I looked into the audience for my partner (an officer I’d known since the academy and one with whom I’d shared many adventures) and upon making eye contact, he slowly nodded, prompting me to quite distinctly lean forward and utter my name into the thin, “Price is Right” microphone. “Officer Alex Teach,” I said, leaning back. I glanced back at my partner for approval, which was granted with the slow blink of his eyes.
The attorney observed this wordlessly, and continued. “And how long have you been with the police department?” I paused and again sought my partner’s face before I slowly leaned forward again and answered, “Three years.” Another slow blink on his part. The attorney noticed, and again said nothing.
“OK,” he said, this time shifting an unintentional glance back at my partner as he walked towards me. “So you were assigned by dispatch on the night in question to answer a call at my client’s address in the Winterhaven subdivision.
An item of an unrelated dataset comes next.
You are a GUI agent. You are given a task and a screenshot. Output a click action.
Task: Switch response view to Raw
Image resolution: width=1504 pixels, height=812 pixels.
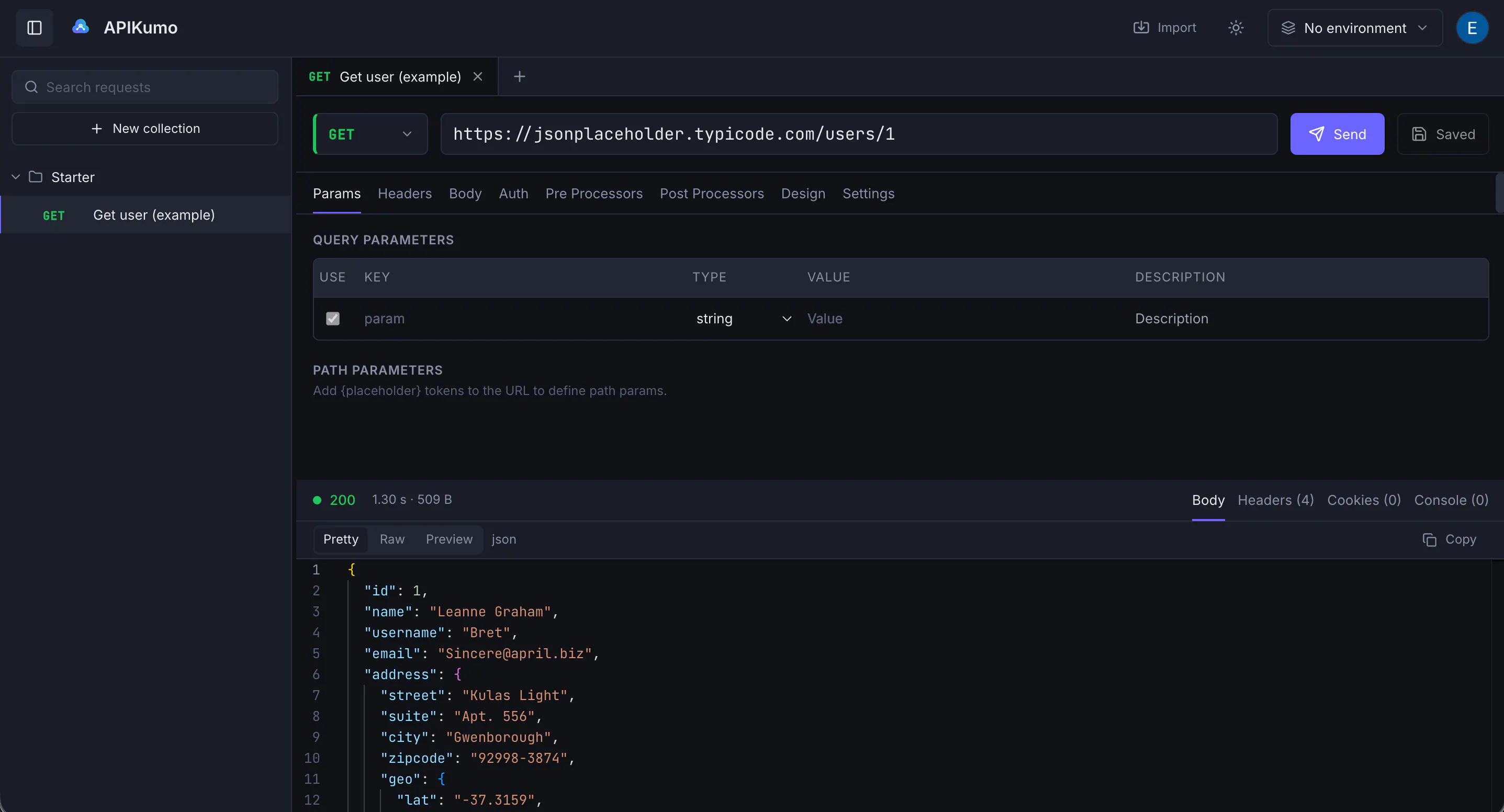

Is that correct?” I paused, made eye contact with my partner, and now counted to three before leaning forward, glancing both left and right before I ultimately said, “Uh, that’s correct.” My partner again slowly closed his eyes.
The defense attorney now looked from my partner to me and squinted. “Had you ever been to this address before?” he asked. I looked over, subtly nodded, and paused again before leaning forward, counting to three, and saying, “Uh…that’s correct.”
“Officer,” the defense attorney said. “Is there something of interest in the audience we should know about? Something you’d maybe like to share?” I allowed my eyes to grow large, then again sought out my partner’s gaze (he showed nothing) and leaned forward, counting to three, before saying, “Uh…that’s negative.” I said this uncomfortably close to the mic as I had been doing all along. My voice sounded incompetent, but it was awkwardly booming; the attorney again squinted his eyes and his jaws now visibly flexed.
Success. The hook, as they say, had been set.
Any question, no matter how mundane (and of course the more mundane, the better), needs only a subtle pause to throw off someone’s pace. A good attorney knows what he or she is going to say, how to get you to give them that opportunity, and he or she is prepared to capitalize on any opportunities that present themselves during the course of questioning.
A bad attorney also knows what he or she is going to say but isn’t so good with this seizing of opportunities because they are so focused on their script, and as such are often victims (if not slaves) to it. And in this? I considered it an opportunity. (For what, I had no real idea.)
Being a charitable fellow and also an eternal teacher at heart, I believed I was pre-determined to “help” them by destroying any semblance of rhythm on their part. Best-case scenario, I help them; worst case, I don’t, but at least leave amused as shit. And in reality, I usually left amused as shit either way. (The goal of course being to get them to be less reliant on their script, but now that I look back on it…it was clearly just another way of f#%*ing off and in the boldest of areas.)
“Officer, are you screwing around with me here?” the attorney said, and now the judge finally showed signs of life at this aggression.
I paused, looked into the audience…then leaned in, and said, “Uh, that’s negative.” This time I looked over at the judge, frowned, and shrugged my shoulders…the epitome of innocent-stage-struck-new-cop, which solicited compassion from the judge who now intervened…but on my behalf, to the further annoyance of the defense attorney who by now couldn’t remember what he’d eaten for breakfast, much less his strategy.
Three minutes into testimony: I was, indeed, amused.